JUDGEMENT
C.S.P.SINGH, J. -
(1.) AT the instance of the CWT, Kanpur, the Tribunal has referred the following question for our
opinion :
"Whether, on the facts and in the circumstances of the case, the Tribunal was justified in deleting the amount of Rs. 59,48,714 from the assessment under the WT Act ?"
(2.) THE assessment years involved in this reference are 1958 -59 and 1959 -60. The Income -tax Investigation Commission had detected a huge amount of concealment of income by the assessee
for the asst. yrs. 1939 to 1946. A settlement was arrived at between the assessee and the
Department, as a result of which the assessee agreed to be assessed on an amount of Rs.

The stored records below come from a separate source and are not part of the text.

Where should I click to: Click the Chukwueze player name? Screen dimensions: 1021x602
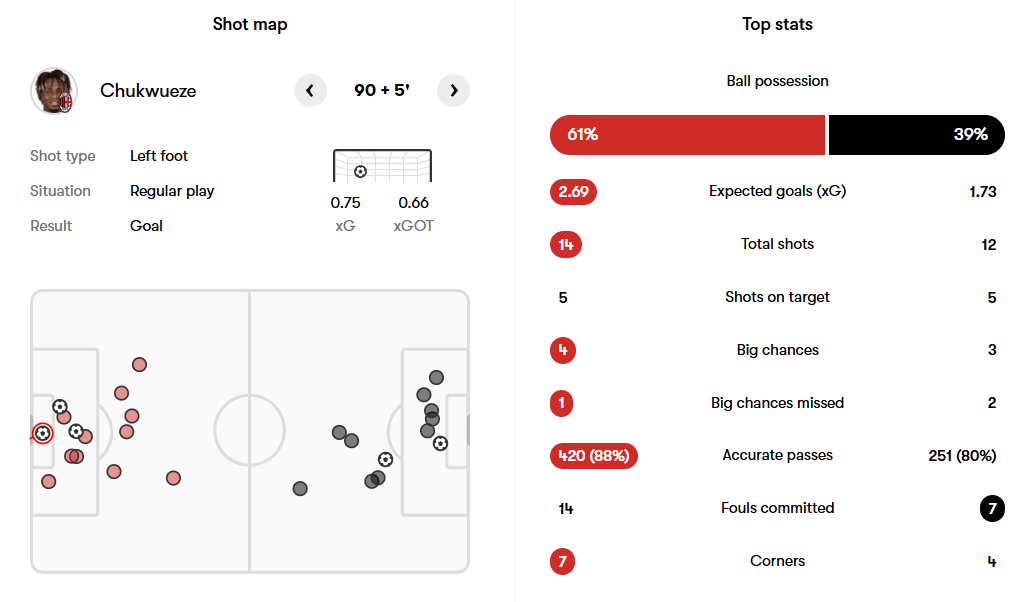point(148,91)
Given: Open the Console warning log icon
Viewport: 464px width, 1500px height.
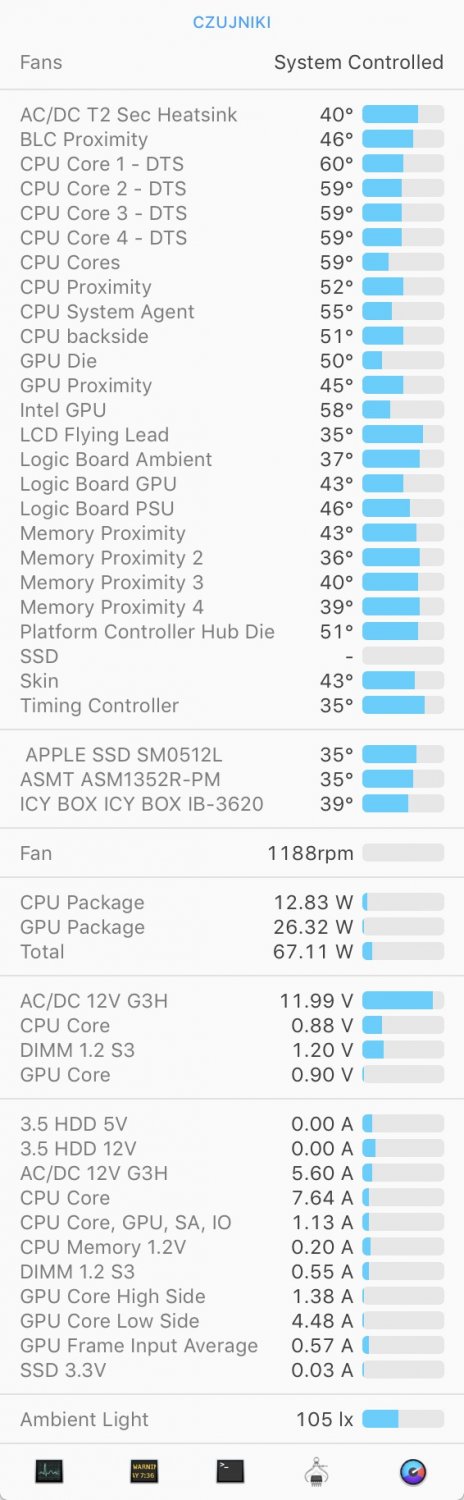Looking at the screenshot, I should 144,1471.
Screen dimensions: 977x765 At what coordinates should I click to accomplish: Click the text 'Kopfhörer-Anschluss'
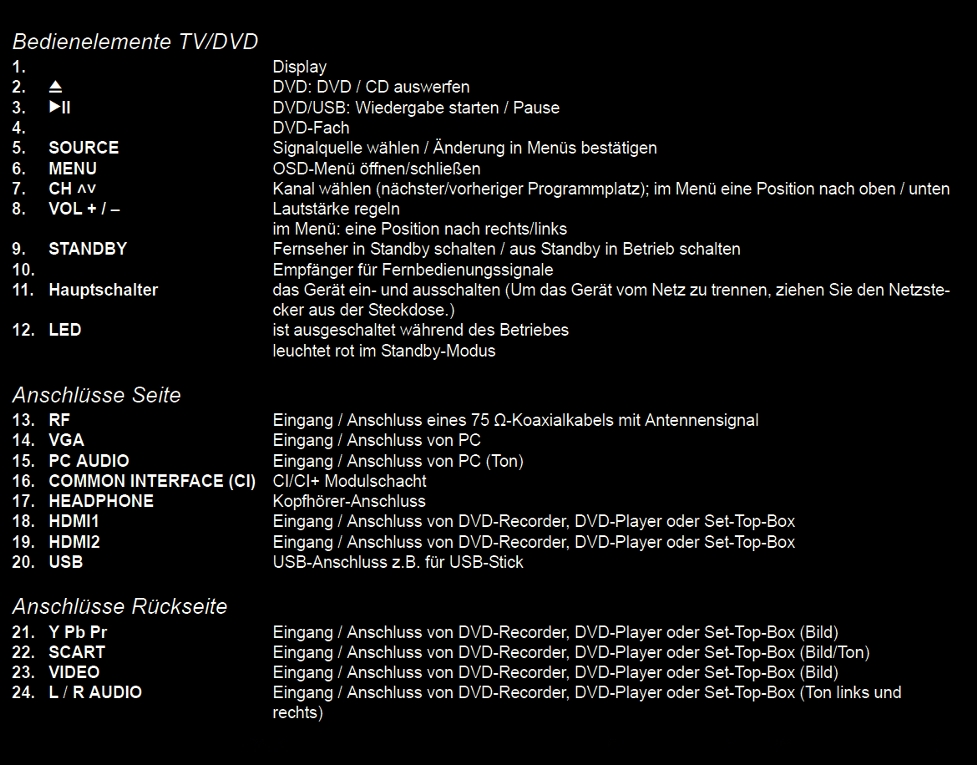349,501
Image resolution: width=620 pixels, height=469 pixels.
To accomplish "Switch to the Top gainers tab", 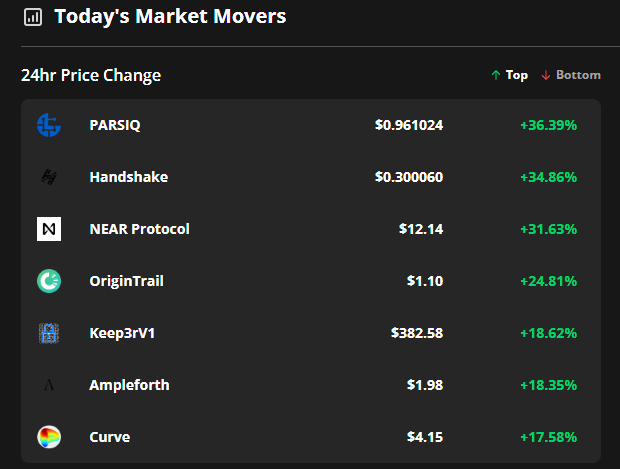I will 509,75.
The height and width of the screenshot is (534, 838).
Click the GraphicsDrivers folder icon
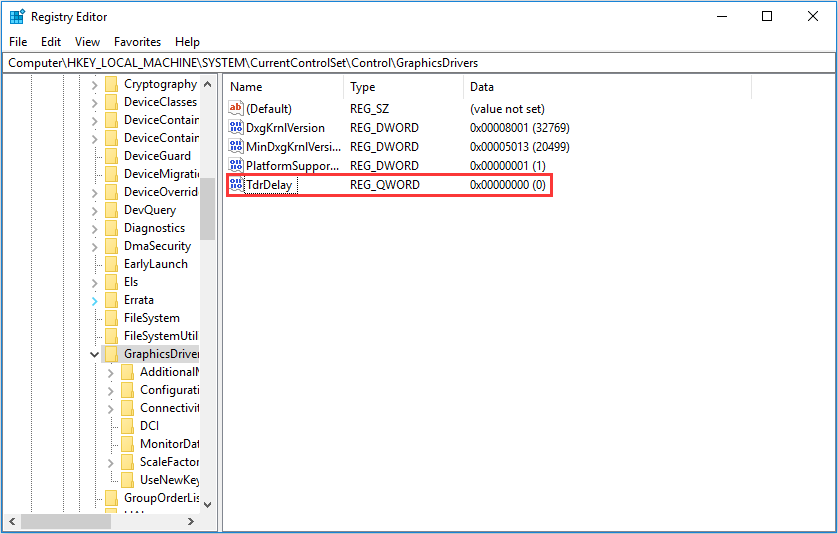point(111,354)
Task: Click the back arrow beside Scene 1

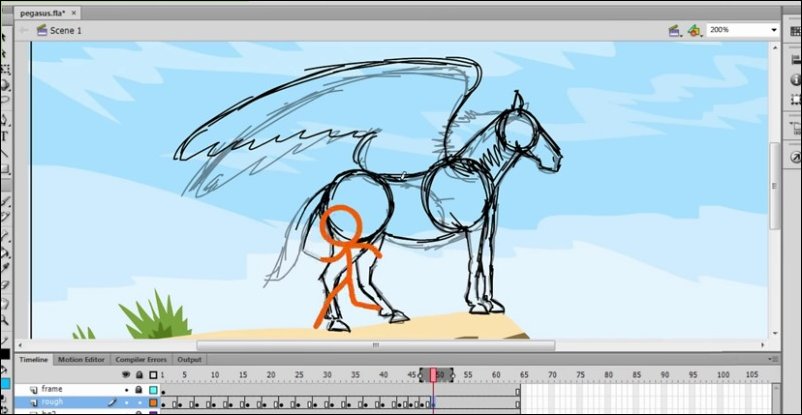Action: pyautogui.click(x=22, y=31)
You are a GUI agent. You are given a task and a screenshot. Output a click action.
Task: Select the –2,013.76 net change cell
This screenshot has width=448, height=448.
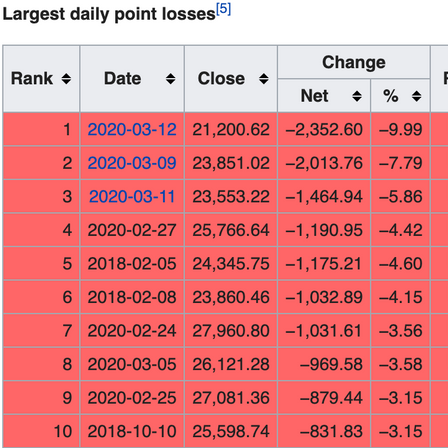point(324,163)
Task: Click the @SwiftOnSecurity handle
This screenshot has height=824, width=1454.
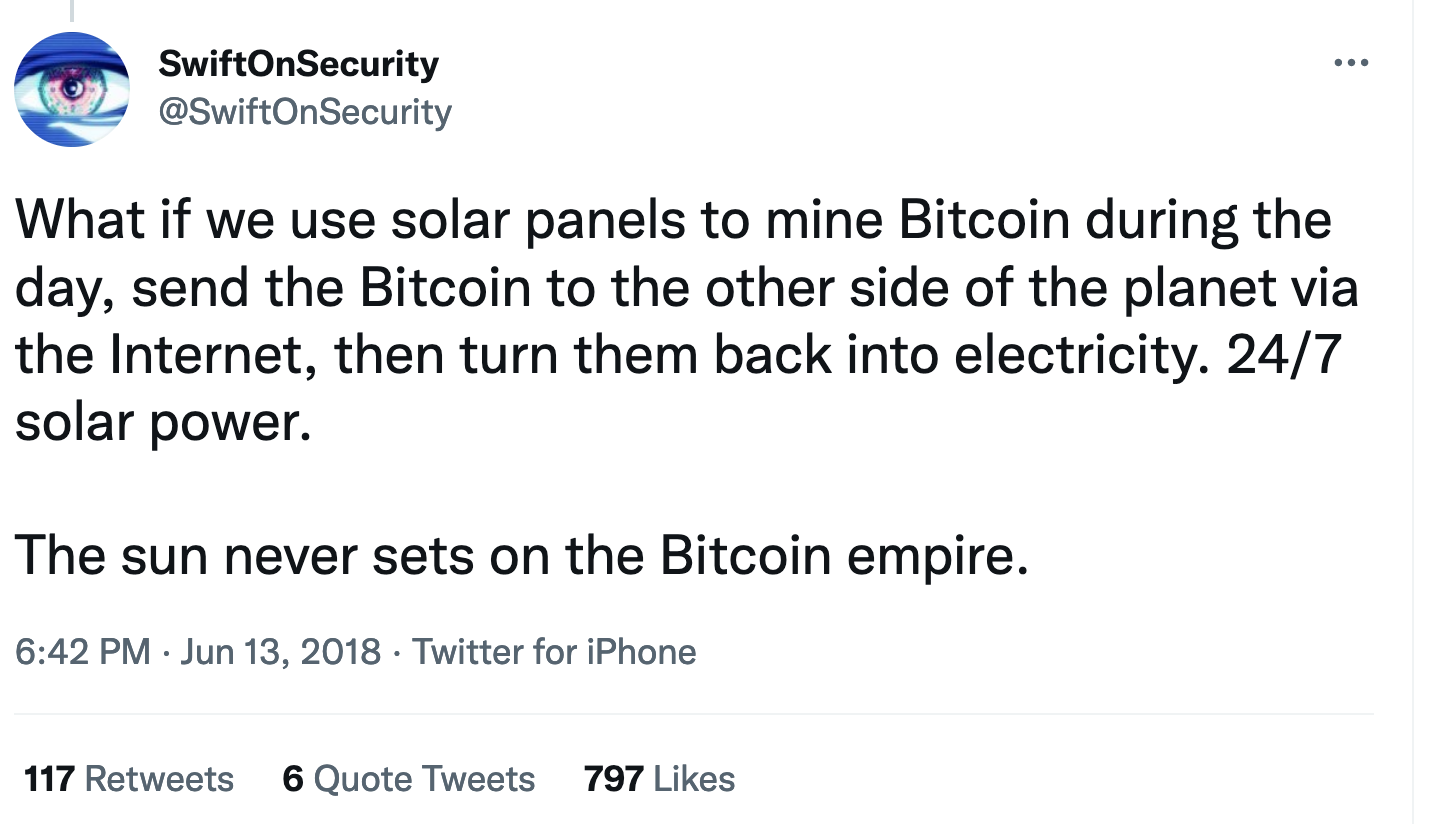Action: 305,111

59,48,714. The break up of this amount was as under :
. Rs.
1. Inflation in price of jute 26,96,112 2. Excess shown in purchase of stores 8,77,714 3. Excess shown in purchase of coal 10,755 4. Miscellaneous 2,538 5. Repairs to road and buildings held as non -business expenses 75,000 6. Inflation in wages 7,63,380 7. Bogus purchase of jute 1,38,781 8. Depreciation on personal assets held as non -business expenditure 36,728 9. Bogus profits and loss 2,88,184 10. Under -valuation of stock 10,85,522 . 59,74,714
The assessee in terms of the settlement arrived at under S. 34(1B) of the IT Act, 1922, paid tax on these amounts. For the assessment years in question, the WTO sought to include this amount in
the total wealth of the assessee. The assessee's contention was that this amount was not available
to it during the relevant years either in the shape of assets or otherwise. The WTO, however, did
not accept this contention, and treated this amount as forming an asset of the company. An appeal
filed before the AAC failed. The matter was then taken up before the Tribunal. The Tribunal found
that so far as under valuation of stock is concerned, which was to the tune of Rs. 10,85,522, it had
already been adjusted by the assessee in its books. As regards the other items, it held that these
were of a similar nature, as in the case of J.K. Cotton Spg. and Wvg. Mills Co. Ltd., which case had
already been decided by the Tribunal, and the facts of the present case were similar. It also held
that the concealed income, taxed in the assessee's hands as result of the settlement, was not
available to the assessee in the form of assets on the relevant valuation dates. Counsel for the
Department urged that as the assessee had not produced the report of the Investigation
Commission before the AAC, which would have thrown light on the question as to whether the
amount remained with the assessee -company or was taken away by its directors or employees the
amount in question should be taxed in the hands of the assessee, as the assessee had not
disclosed as to how the amount had been spent. Sri V.S.Upadhya, appearing on behalf of the
respondent, drew our attention to the decision of this Court in the case of CWT vs. J. K. Cotton
Spinning and Weaving Mills Co. Ltd. (1979) 118 ITR 633 (All), where it was held that as the entire
secreted funds had been utilised by the directors of the assessee -company, nothing out of it
remained with the company, the amounts did not represent the assets of the company on the
valuation date, and were not includible in its total wealth. We think that the matter can be disposed
of without relying on the various reasons given by this Court in J. K. Cotton's case (1979) 118 ITR
633 (All). The question as to whether the amount was available with the assessee on the valuation date is a question of fact. The Tribunal has given a categorical finding that the amount was not
available with the assessee on the valuation date. It is worthwhile noticing that the secreted
income for the period 1939 to 1946 has to be included in the total wealth of the assessee for the
asst. yrs. 1958 -59 and 1959 -60. As considerable time has elapsed, there cannot be any
presumption that the amount remained with the company, so that it could be included in its total
wealth for the years 1958 -59 and 1959 -60. Secondly, a perusal of the various heads in respect of
which the assessee has been found concealing its income, shows that the amount must have been
utilised either by the directors or its employees, and there is no material on the record to show that
the company was reimbursed. The result was not that the company paid out moneys from its
coffers, but did not receive it back. As in regard to the settlement arrived at under S. 34(1B), and
the assessment of the company on the concealed income, that fact alone would not establish that
the company retained the assessed income, even though the money had already gone from its
coffers. Before a particular item can be treated as an asset of an assessee, it should be available
with the assessee on the relevant valuation date. In the circumstances, it cannot be said that the
Tribunal was unjustified in deleting the amount of Rs. 59,48,714 from the total wealth of the
assessee.
(3.) THE question referred is accordingly answered in the affirmative, in favour of the assessee and against the Department. The assessee is entitled to its costs, which is assessed at Rs. 200.